Wednesday, September 24, 2008

Thoughts


First a little venting, and then a little confession...

Monday's Doctor's Appointment: On Monday I took Eli to the pulmonologist for his monthly check-up. Everything was great with Eli. He is approaching the growth curve for his real age, which is amazing. Ten whole pounds! He's on the premature growth curve, but it will be quite a day when we can actually say, "He's in the xth percentile!" :) Anyway, the point is that I think they should make a new system for waiting in doctor's offices with infants. All moms know how difficult it can be to get out of the house with a baby who is fed, clothed, dry, and sleepy enough to not scream in the waiting room. I had accomplished just that, much to my pleasure and surprise! I drove to Presbyterian Hospital and Eli was sleeping. When we got to the waiting room he was happy. I knew I had about an hour and a half left of happiness, which should have been plenty for a quick doctor's visit.

Not so. I sat in the waiting room for AN HOUR. When we finally got called back, we sat in the exam room waiting for the doctor for THIRTY MINUTES. By this time Eli was starving and sleepy. I decided to go ahead and feed him in the room, but the sink didn't work to fill up Eli's bottle. The SINK. You know, where the doctors are supposed to wash their hands.

Anyway, I couldn't feed Eli, so we just paced the tiny room. He was an angel, not fussy at all and so sweet, even when the doctor finally came in and poked around on him. This lasted for all of seven minutes. An hour and a half of waiting for a 7-minute visit! To his credit, we really like this doctor and will continue to see him for all of Eli's respiratory issues, but still. So he leaves and says that the nurse will be "right back" with our treatment sheet, which we are not supposed to leave without. We wait for TWENTY MORE MINUTES for this nurse who is supposed to be "right back." AAAARRRG! And the treatment sheet? Basically a print-out of Eli's weight, height, and the instructions to "continue as we are doing." SO NOT WORTH A TWENTY MINUTE WAIT! And to make matters worse, I had just gotten my poor starving baby to sleep in his stroller when the nurse came back and gave us instructions in the loudest possible voice. Could she not see that Eli was asleep? Is she not a pediatric nurse that is supposed to be aware of the habits of little babies? Needless to say, Eli woke up. We managed to make it home without a major meltdown, but it was quite the afternoon.

So frustrating. It's one thing if you make an adult wait for two hours at a doctor's appointment. It's quite another to make an infant wait that long. I understand running late; I really do. But some sort of system should be devised where they at least call the patients and tell them to come an hour later to avoid all the waiting nonsense. Geez.

Growth Spurt: Eli is going through a growth spurt, apparently, because he is hungry much more often and wants to eat several times during the night. This, of course, is no fun for me, getting up with him at midnight, 2am, and 5am. I was all complain-y this week about it, but then I read this verse this morning in Proverbs 31...

"She rises also while it is still night and gives food to her household and portions to her maidens." (15)

I was so convicted. I know that this is somewhat symbolic, but it is also probably quite literal for the time in which it was written. And it is still applicable today. (Don't you love the Word?) The verse doesn't say, "She begrudgingly drags herself out of bed and whines in her head while feeding her infant," which is what I've been doing. It doesn't say, "She complains about having little sleep because of rising while it is still night," which is what I've been doing. It does say that she willingly chooses to get out of bed before the sun even comes up to feed those that depend on her. And the Lord reminded me that it is my assignment, my mission right now to care for Eli. And that means doing all the fun stuff during the day, but it also means meeting all his needs at all hours of the night.

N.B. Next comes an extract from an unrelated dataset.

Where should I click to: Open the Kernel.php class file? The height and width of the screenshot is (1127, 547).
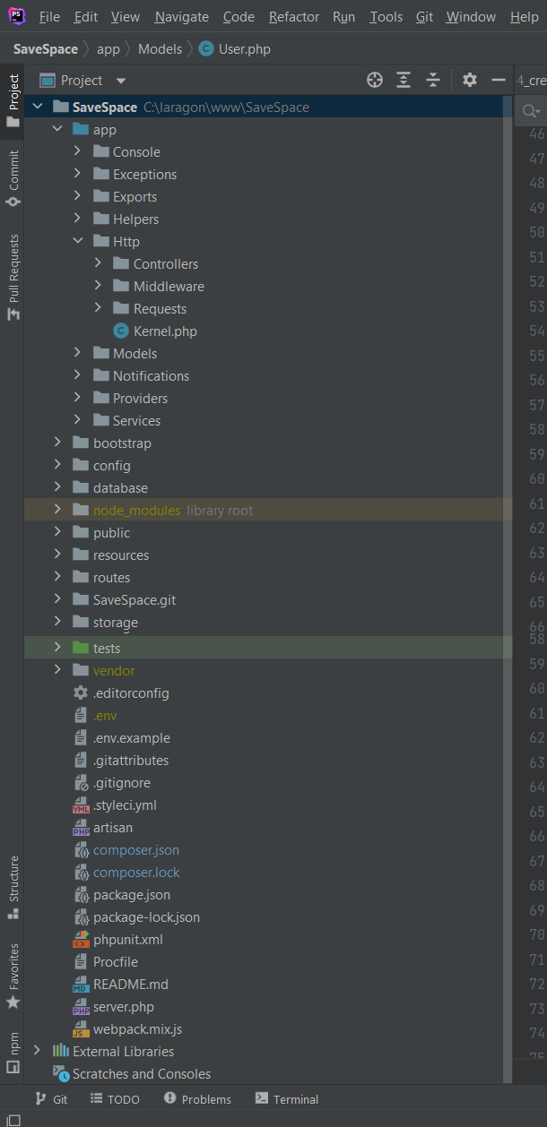tap(164, 331)
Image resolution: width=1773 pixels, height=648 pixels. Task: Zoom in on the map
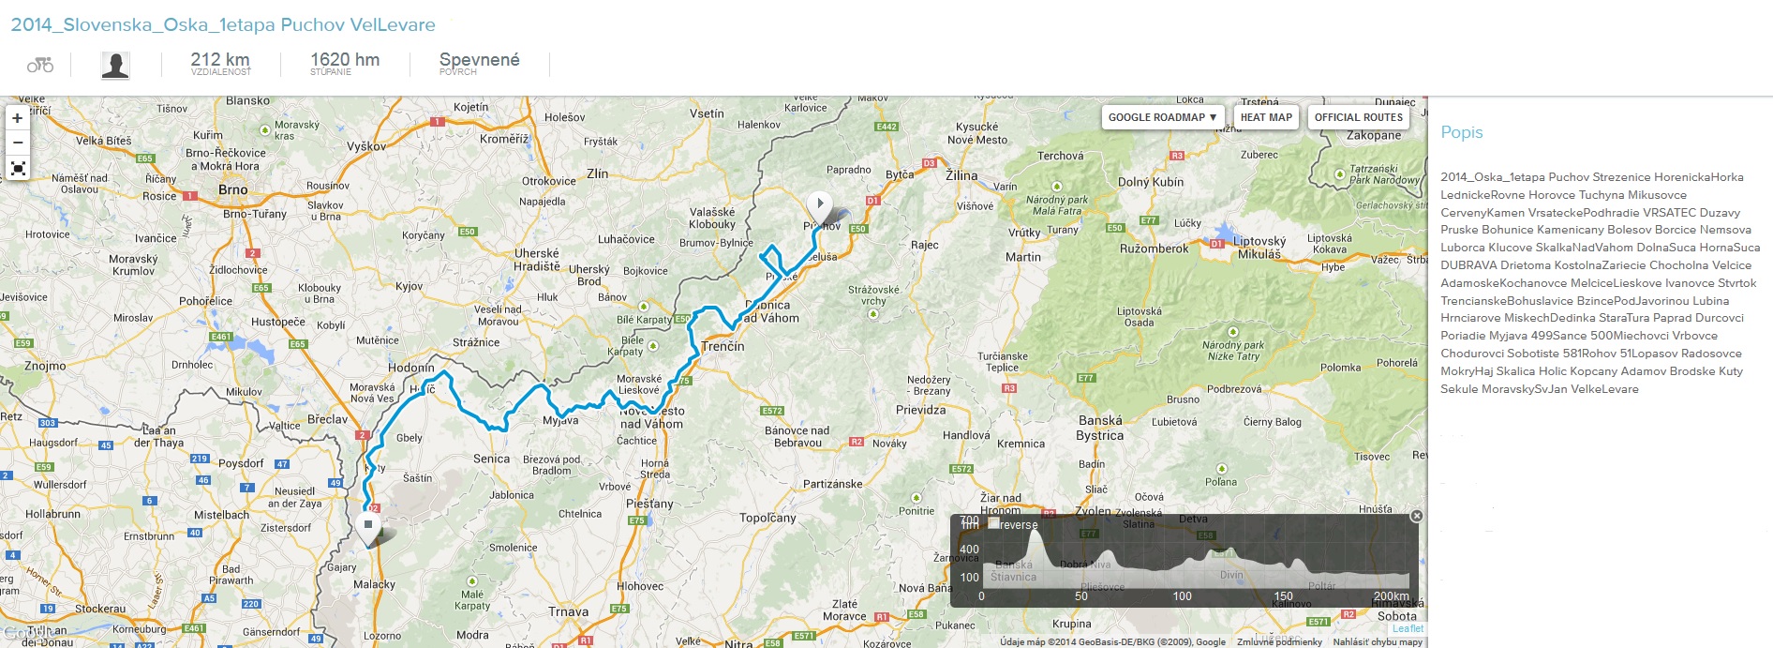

I can do this begrudgingly and with complaints, but how sinful that is, how much glory that robs of the Lord who designed motherhood to reflect, in part, the way that He cares for us as His children. How beautiful it would be if I would joyfully, gladly, willingly rise to care for the needs of my tiny son because I want to be faithful to the task set before me by the Lord who cares for all of my needs. I am praying for this kind of attitude and heart today, and for forgiveness for my bad attitude this week. I want to honor God in the way I care for Eli and to display to him and to others the heart of the Father in sacrificially tending to all that he needs, with a joyful heart, even at 2am.

1 comments:

Tyne said...

Thanks! That was really convicting for me, too. It will get easier, he will start sleeping later. As for the doc's appts, I totally hear you on that. One piece of advice. Make your appt. the first one the doctor takes after his lunch. The doctor is usually faster in the afternoon appts, b/c he doesn't want to stay late in the evening. Also, most docs are pretty good about getting back from lunch on time. Just ask your receptionist to schedule you for his first appt after lunch.